No lo recordaba y eso la asustaba aún más, tal vez la habían drogado o quizás habían utilizado su cuerpo para transportar droga. Todo podía ser probable, todo y a la vez nada, quizá los dementes de esa casa pretendían unirla en su grupo y le exponían esa sarta de idioteces. Sí, se dijo mentalmente, ellos estaban mal, seguramente eso era lo que ocurría. Al menos esa teoría la tranquilizaba un poco, ahora solo restaba salir de allí cuanto antes, o tal vez terminaría contagiándose.

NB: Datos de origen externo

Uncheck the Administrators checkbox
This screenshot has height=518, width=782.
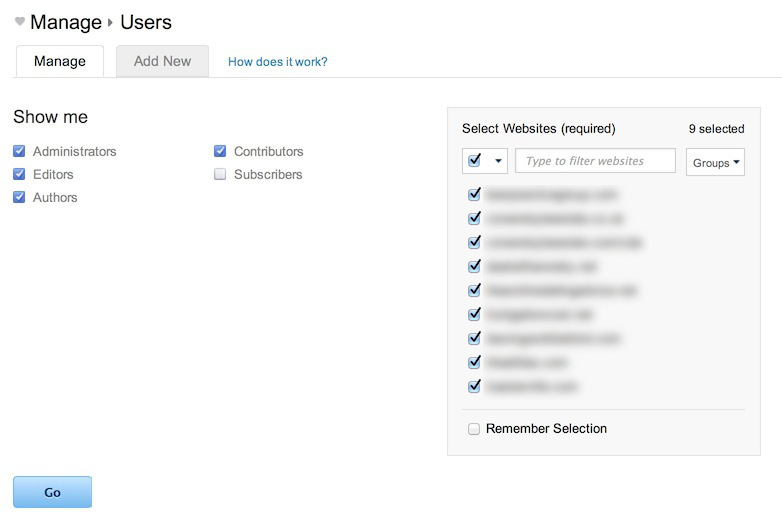(19, 152)
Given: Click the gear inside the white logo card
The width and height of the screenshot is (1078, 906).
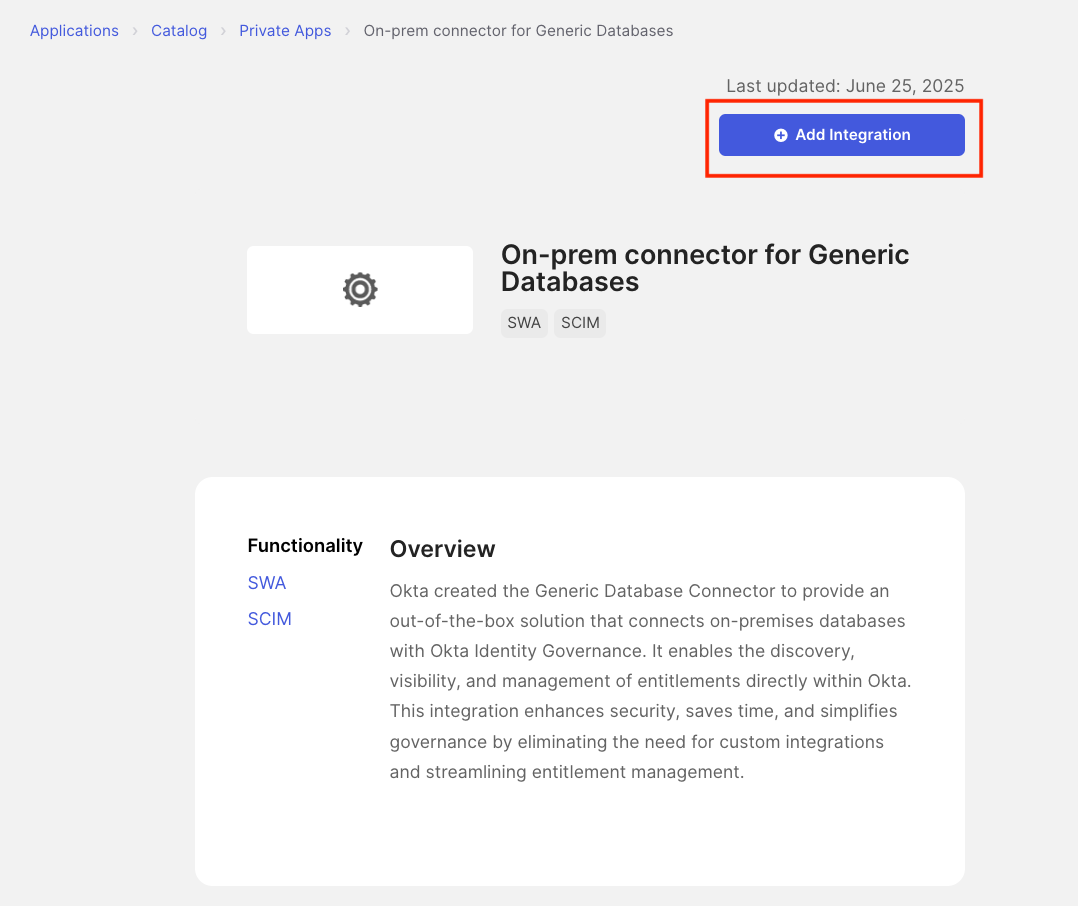Looking at the screenshot, I should tap(359, 289).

—Aquí tiene, es la gacetilla del día. La recogí esta mañana en el pueblo, puede verificar la fecha allí. —Le apuntó la parte superior del gran periódico y ella frunció el ceño antes de ponerse a leer.

—Esto está mal —señaló con convicción y aunque en su voz no hubo vacilación, la teoría del engaño masivo tambaleó notoriamente.

—No, señorita, la fecha es correcta… estamos al día diecisiete del segundo mes del año 1765 de nuestro señor. —Por un instante solo se quedó con la mirada fija en la boca de Catrina, sus labios se habían movido, de eso no cabía duda, pero sus palabras… sus palabras simplemente carecían de sentido.

Entonces, ¿por qué repentinamente sintió como si la realidad viniera a golpearle a la puerta?